Extracted data:

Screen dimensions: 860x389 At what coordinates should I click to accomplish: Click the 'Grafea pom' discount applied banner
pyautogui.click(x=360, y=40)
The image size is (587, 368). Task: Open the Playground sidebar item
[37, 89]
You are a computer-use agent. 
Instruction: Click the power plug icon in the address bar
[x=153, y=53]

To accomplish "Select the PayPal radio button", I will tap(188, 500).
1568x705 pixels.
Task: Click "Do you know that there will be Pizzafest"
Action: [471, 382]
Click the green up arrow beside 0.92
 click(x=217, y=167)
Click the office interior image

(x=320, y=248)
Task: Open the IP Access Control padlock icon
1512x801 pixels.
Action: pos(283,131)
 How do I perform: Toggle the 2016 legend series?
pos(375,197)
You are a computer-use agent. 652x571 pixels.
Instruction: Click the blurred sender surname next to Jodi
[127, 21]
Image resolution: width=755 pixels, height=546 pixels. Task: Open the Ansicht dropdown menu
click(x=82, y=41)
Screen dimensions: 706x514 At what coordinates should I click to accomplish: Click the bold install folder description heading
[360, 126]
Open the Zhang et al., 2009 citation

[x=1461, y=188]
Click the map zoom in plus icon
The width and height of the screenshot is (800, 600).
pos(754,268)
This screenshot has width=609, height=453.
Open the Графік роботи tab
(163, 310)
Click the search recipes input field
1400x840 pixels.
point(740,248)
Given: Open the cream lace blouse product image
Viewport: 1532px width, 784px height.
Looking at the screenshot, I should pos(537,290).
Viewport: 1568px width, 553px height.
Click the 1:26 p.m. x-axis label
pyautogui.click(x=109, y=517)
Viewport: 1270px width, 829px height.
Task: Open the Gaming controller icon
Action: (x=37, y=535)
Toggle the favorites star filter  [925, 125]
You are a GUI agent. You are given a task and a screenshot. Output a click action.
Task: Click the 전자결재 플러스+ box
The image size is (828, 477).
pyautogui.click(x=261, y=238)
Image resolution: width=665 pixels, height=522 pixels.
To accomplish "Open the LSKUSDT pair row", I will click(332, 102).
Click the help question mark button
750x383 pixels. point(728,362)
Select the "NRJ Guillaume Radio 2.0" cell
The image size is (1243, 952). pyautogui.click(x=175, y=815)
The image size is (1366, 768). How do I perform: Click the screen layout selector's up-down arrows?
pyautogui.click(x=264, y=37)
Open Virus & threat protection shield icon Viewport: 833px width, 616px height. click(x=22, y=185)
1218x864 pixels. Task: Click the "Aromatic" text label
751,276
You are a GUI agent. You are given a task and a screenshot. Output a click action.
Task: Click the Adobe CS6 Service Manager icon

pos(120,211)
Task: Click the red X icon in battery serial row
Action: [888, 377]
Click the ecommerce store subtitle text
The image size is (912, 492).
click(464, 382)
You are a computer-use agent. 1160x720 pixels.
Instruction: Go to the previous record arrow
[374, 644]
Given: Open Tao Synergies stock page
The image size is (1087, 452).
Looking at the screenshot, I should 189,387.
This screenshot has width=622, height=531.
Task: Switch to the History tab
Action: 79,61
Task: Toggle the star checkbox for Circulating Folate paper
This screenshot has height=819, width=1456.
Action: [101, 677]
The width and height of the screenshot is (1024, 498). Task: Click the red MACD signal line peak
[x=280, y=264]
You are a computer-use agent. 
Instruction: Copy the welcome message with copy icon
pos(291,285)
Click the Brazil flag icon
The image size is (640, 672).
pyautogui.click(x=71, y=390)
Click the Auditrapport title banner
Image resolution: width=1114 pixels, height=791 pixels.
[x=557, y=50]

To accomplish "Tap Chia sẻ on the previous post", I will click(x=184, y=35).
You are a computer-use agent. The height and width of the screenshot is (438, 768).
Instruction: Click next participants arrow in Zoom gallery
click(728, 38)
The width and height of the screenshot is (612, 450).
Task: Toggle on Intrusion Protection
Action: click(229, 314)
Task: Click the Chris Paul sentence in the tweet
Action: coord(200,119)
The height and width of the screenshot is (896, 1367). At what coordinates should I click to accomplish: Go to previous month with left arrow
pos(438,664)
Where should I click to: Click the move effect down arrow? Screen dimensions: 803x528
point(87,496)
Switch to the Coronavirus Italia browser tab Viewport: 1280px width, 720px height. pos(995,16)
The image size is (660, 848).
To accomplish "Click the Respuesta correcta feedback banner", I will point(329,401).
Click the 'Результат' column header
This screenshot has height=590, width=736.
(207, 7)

Your task: Repeat each entry word for word.

Output for this task:
Screen dimensions: 860x389 At what coordinates should I click to accomplish: Click the 'Grafea pom' discount applied banner
pyautogui.click(x=360, y=40)
The image size is (587, 368). Task: Open the Playground sidebar item
[37, 89]
You are a computer-use agent. 
Instruction: Click the power plug icon in the address bar
[x=153, y=53]

To accomplish "Select the PayPal radio button", I will tap(188, 500).
1568x705 pixels.
Task: Click "Do you know that there will be Pizzafest"
Action: [471, 382]
Click the green up arrow beside 0.92
 click(x=217, y=167)
Click the office interior image

(x=320, y=248)
Task: Open the IP Access Control padlock icon
1512x801 pixels.
Action: pos(283,131)
 How do I perform: Toggle the 2016 legend series?
pos(375,197)
You are a computer-use agent. 652x571 pixels.
Instruction: Click the blurred sender surname next to Jodi
[127, 21]
Image resolution: width=755 pixels, height=546 pixels. Task: Open the Ansicht dropdown menu
click(x=82, y=41)
Screen dimensions: 706x514 At what coordinates should I click to accomplish: Click the bold install folder description heading
[360, 126]
Open the Zhang et al., 2009 citation

[x=1461, y=188]
Click the map zoom in plus icon
The width and height of the screenshot is (800, 600).
pos(754,268)
This screenshot has width=609, height=453.
Open the Графік роботи tab
(163, 310)
Click the search recipes input field
1400x840 pixels.
point(740,248)
Given: Open the cream lace blouse product image
Viewport: 1532px width, 784px height.
Looking at the screenshot, I should pos(537,290).
Viewport: 1568px width, 553px height.
Click the 1:26 p.m. x-axis label
pyautogui.click(x=109, y=517)
Viewport: 1270px width, 829px height.
Task: Open the Gaming controller icon
Action: (x=37, y=535)
Toggle the favorites star filter  [925, 125]
You are a GUI agent. You are given a task and a screenshot. Output a click action.
Task: Click the 전자결재 플러스+ box
The image size is (828, 477).
pyautogui.click(x=261, y=238)
Image resolution: width=665 pixels, height=522 pixels.
To accomplish "Open the LSKUSDT pair row", I will click(332, 102).
Click the help question mark button
750x383 pixels. point(728,362)
Select the "NRJ Guillaume Radio 2.0" cell
The image size is (1243, 952). pyautogui.click(x=175, y=815)
The image size is (1366, 768). How do I perform: Click the screen layout selector's up-down arrows?
pyautogui.click(x=264, y=37)
Open Virus & threat protection shield icon Viewport: 833px width, 616px height. click(x=22, y=185)
1218x864 pixels. Task: Click the "Aromatic" text label
751,276
You are a GUI agent. You are given a task and a screenshot. Output a click action.
Task: Click the Adobe CS6 Service Manager icon

pos(120,211)
Task: Click the red X icon in battery serial row
Action: [888, 377]
Click the ecommerce store subtitle text
The image size is (912, 492).
click(464, 382)
You are a computer-use agent. 1160x720 pixels.
Instruction: Go to the previous record arrow
[374, 644]
Given: Open Tao Synergies stock page
The image size is (1087, 452).
Looking at the screenshot, I should 189,387.
This screenshot has width=622, height=531.
Task: Switch to the History tab
Action: 79,61
Task: Toggle the star checkbox for Circulating Folate paper
This screenshot has height=819, width=1456.
Action: [101, 677]
The width and height of the screenshot is (1024, 498). Task: Click the red MACD signal line peak
[x=280, y=264]
You are a computer-use agent. 
Instruction: Copy the welcome message with copy icon
pos(291,285)
Click the Brazil flag icon
The image size is (640, 672).
pyautogui.click(x=71, y=390)
Click the Auditrapport title banner
Image resolution: width=1114 pixels, height=791 pixels.
[x=557, y=50]

To accomplish "Tap Chia sẻ on the previous post", I will click(x=184, y=35).
You are a computer-use agent. The height and width of the screenshot is (438, 768).
Instruction: Click next participants arrow in Zoom gallery
click(728, 38)
The width and height of the screenshot is (612, 450).
Task: Toggle on Intrusion Protection
Action: click(229, 314)
Task: Click the Chris Paul sentence in the tweet
Action: coord(200,119)
The height and width of the screenshot is (896, 1367). At what coordinates should I click to accomplish: Go to previous month with left arrow
pos(438,664)
Where should I click to: Click the move effect down arrow? Screen dimensions: 803x528
point(87,496)
Switch to the Coronavirus Italia browser tab Viewport: 1280px width, 720px height. pos(995,16)
The image size is (660, 848).
To accomplish "Click the Respuesta correcta feedback banner", I will point(329,401).
Click the 'Результат' column header
This screenshot has height=590, width=736.
(207, 7)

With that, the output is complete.